X : Nombre de détenus n'étaient pas insérés dans la société avant leur incarcération (témoignage d'une personne ayant fait un mémoire universitaire sur la question) on ne peut donc parler de réinsertion : il faut trouver une place dans la société. Très souvent ces personnes ont été t en échec scolaire et en situation de précarité.

R/ quand on n'a pas de formation ni de soutien familial, la réinsertion est difficile. L'administration a peu de moyens.

            Les peines : actuellement il y a beaucoup de condamnations de courte durée (2 mois): or, ces peines ne servent à rien et même sont néfastes. Il faudrait réfléchir à d'autres alternatives (amendes, suspension du permis de conduire, travaux d'intérêt général) mais la loi court après l'opinion qui dit "bouclez-les". Et l'on souligne ici que se joue notre responsabilité pour agir sur l'opinion et minorer l'action des associations de victimes qui sont très virulentes.

Par ailleurs beaucoup de délinquants sont des malades psychiatriques dont la place ne devrait pas être en prison mais en hôpital.

            Certains détenus sont dans le déni de leurs actes, d'autres au contraire disent "on paie".

On souligne qu'à Outreau on a condamné des innocents, ce n'était pas un déni. On prononce en France 400 indemnisations par an pour emprisonnement abusif.

Mais ce qui choque le plus  les prévenus c'est qu'ils ne savent jamais quelle sera leur peine.

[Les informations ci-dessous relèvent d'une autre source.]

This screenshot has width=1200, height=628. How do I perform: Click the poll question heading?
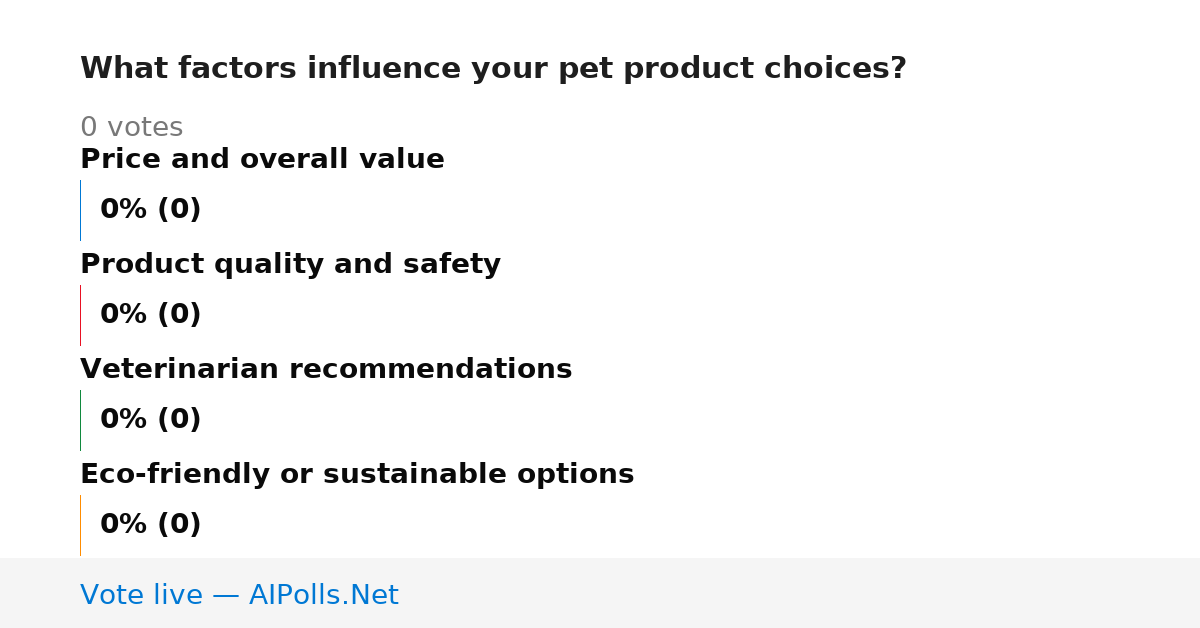pyautogui.click(x=493, y=69)
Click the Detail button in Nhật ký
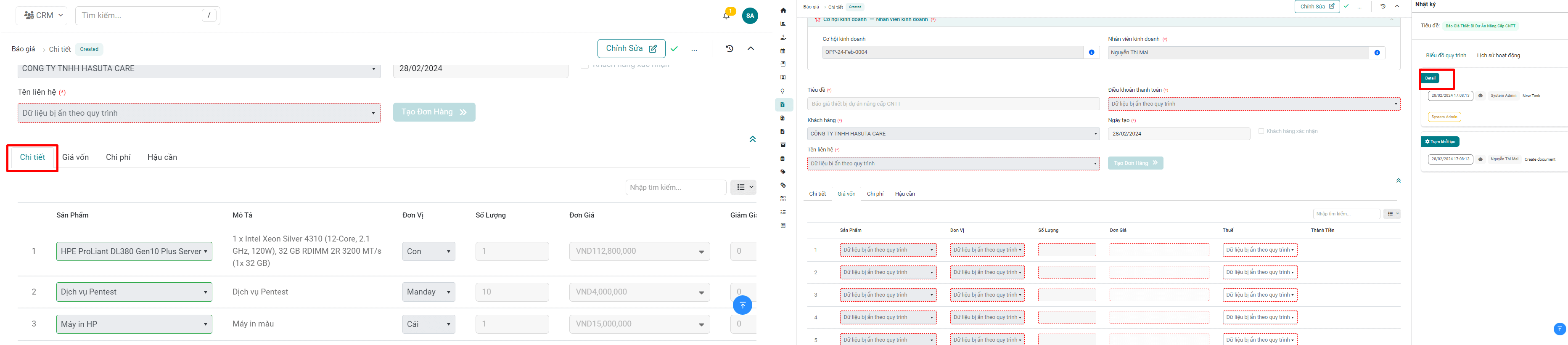1568x345 pixels. (1430, 78)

Effectivement elle peut être variable selon le tribunal : pour un délit de drogue cela peut aller de 3 à 6 ans, c'est ressenti comme une injustice

Q/ Les conditions de détention : des émissions radio ou TV  avec Robert BADINTER ont dénoncé les conditions actuelles d'incarcération : les prisons sont la honte de la République.

R/ Le prochain président de la République aurait à présenter des projets.
Les détenus sont à 2 ou 3 dans des cellules de 9m2, enfermés toute la journée. La TV est payante

Q/ La société prononce une peine de privation de liberté, elle ne devrait pas s'accompagner d'autres choses: humiliations, atteintes à la dignité

R/ les abus ne sont pas vrais partout et il faut dire qu'il n'est pas toujours facile d'encadrer des détenus. Certains ne veulent pas aller en promenade car ils craignent la violence de leurs co-détenus
Certains surveillants jouent un rôle important pour la réinsertion des détenus.

R/ Nous avons notre rôle à jouer en luttant contre les idées reçues qui circulent : prison 4 étoiles…

            Les détenus et "l'extérieur" : on se demande quelle image les détenus ont de l'extérieur. Ils ont la télévision et sont donc au courant mais" les longues peines" sont très déconnectés et la sortie est toujours un choc terrible et il est très difficile de se réadapter. Les longues peines ont peur de sortir.

Une visiteuse témoigne : on me demande "que ressentez-vous  quand vous entrez dans la prison ?" Quand on n'y est jamais allé on imagine… mais ce qui impressionne c'est le bruit de la porte qui se referme derrière soi. On franchit quatre portes successivement, que quelqu'un doit ouvrir pour vous, puis on rencontre des gens qui ne sont pas différents de nous, ils disent leurs joies (parfois) leurs peines, ils ont les mêmes réactions que nous, c'est une rencontre comme une autre. Souvent ils sont jeunes : je me sens avec des fils, des frères. Au début on m'a demandé de devenir visiteuse à cause de ma langue maternelle : je suis hollandaise. J'avais demandé six mois d'essai, il y dix ans de cela.. Je n'ai pas de motivation religieuse.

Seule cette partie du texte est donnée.